__TASK__. In this exercise, copy exactly the lines from the one that contains "Task: Open game in separate window" through the end of the entries below; pictures are not copied.

__Screenshot grounding data__.

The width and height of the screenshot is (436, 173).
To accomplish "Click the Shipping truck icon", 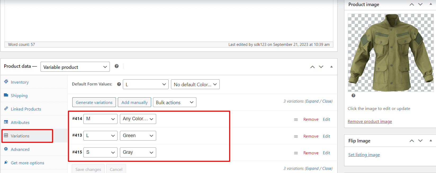I will 6,95.
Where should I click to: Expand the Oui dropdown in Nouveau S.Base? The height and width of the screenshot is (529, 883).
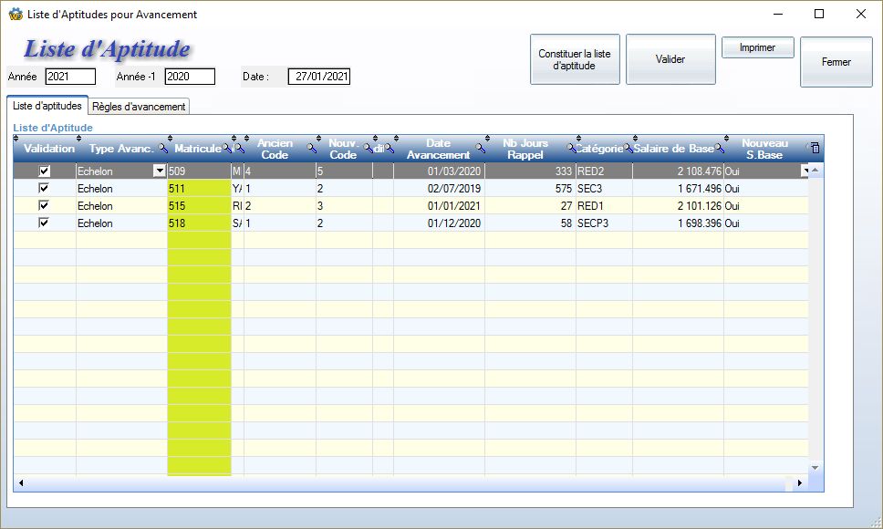tap(805, 171)
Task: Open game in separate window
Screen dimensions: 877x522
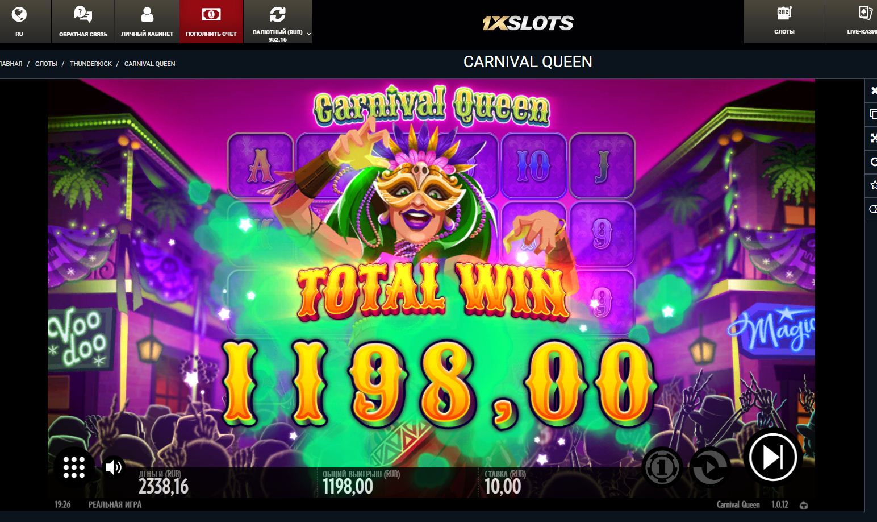Action: pos(872,114)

__EXERCISE RESULT__.
Task: Open game in separate window
Screen dimensions: 877x522
Action: pos(872,114)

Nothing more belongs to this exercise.